Hi,
Some quick thoughts:
- We should help users who do geocoding (search coordinates by attribute)
so that they can use partial strings and application could create
automatically a selection list of candidates. This would mean LIKE
queries. Is is still correct information that LIKE in SQLite cannot
utilize index and are tricks in these documents are still valid?
http://joshua.perina.com/africa/gambia/fajara/post/converting-to-sqlite-and-like-query-optimization
http://web.utk.edu/~jplyon/sqlite/SQLite_optimization_FAQ.html
- For reverse geocoding Spatialite should do a "Nearest One" or perhaps
"Nearest N" query (because first hit from OSM address data may be rubbish)
and such function does not exist yet. Something like the indexed nearest N
search in PostGIS
http://boundlessgeo.com/2011/09/indexed-nearest-neighbour-search-in-postgis/
would be nice to have and not only for addresses but also generally.
Creating the address database from OSM data will be painful. First simple
thing to do is to select points with some address tag from OSM data and
save them into database. Next, the same should be done for the polygons
because great part of addresses is put into building polygons. I have used
centroid function and appended those features into the same table than
addressed collected from points. I am not sure if lines may have usable
addresses but if they do then centroid might suit for those too.
This is where the problem begins. All kind of funny features in OSM can
have addresses: restaurants, shops, bus stops and so on. The same address
may be found from a building polygon and from several POIs inside the
building. Very many addresses are incomplete and they have only some of
the common address tags
http://wiki.openstreetmap.org/wiki/Proposed_features/House_numbers/Karlsruhe_Schema#Tags
In addition, addr:city is often in tag "is_in".
I believe that I would not rely too much on the "addr:city" and "is_in"
tags but I would search some good old polygon dataset about municipality
borders and feed in the addr:city data through a "within" spatial query.
At least I would use that for filling the missing data and for quality
control of existing tags.
I haven't been thinking at all about the interpolated street numbers and
other advanced features in
http://wiki.openstreetmap.org/wiki/Addresses
Perhaps it would be good to materialize some interpolated address points
with for example "Line_Interpolate_Equidistant_Points" function. If there
will be a dedicated geocoding tool it might be made clever enough to place
a not-really-in-the-data address "Harbour Street 6" in between existing
"Harbour Street 4" and "Harbour Street 8" even without a materialized
point feature in the address db.
It should be possible to use easily also other address sources that OSM.
Some countries have already published official addressed as open data and
there are more to come. Real OSM mappers live in a faith that all data
become better when they are converted and imported into OSM but I often
prefer using the native data. It should be no problem to have several
address tables in Spatialite and let users to select which one(s) are used
by the geocoder tool if tables share a common schema.

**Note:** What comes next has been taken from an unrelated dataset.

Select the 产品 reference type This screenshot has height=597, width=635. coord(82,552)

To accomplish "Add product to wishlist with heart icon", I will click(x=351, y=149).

I have Finnish OSM addresses in my WFS and they can be used for testing.
Here is a sample GetFeature with maxfeatures=10
http://hip.latuviitta.org/cgi-bin/tinyows?service=wfs&version=1.0.0&maxfeatures=10&request=getfeature&typename=lv:osm_address
I have also some other addresses. This query takes 10 from a complete,
high quality address data of City of Helsinki
http://hip.latuviitta.org/cgi-bin/tinyows?service=wfs&version=1.0.0&maxfeatures=10&request=getfeature&typename=lv:hki_osoiteluettelo
This zip should contain a few million Finnish addresses from the open data
by National Land Survey of Finland in a Spatialite database
http://latuviitta.org/documents/mtk_osoitteet_2012.zip
Accuracy of these addresses is not so good but it is good enough for playing.
-Jukka Rahkonen-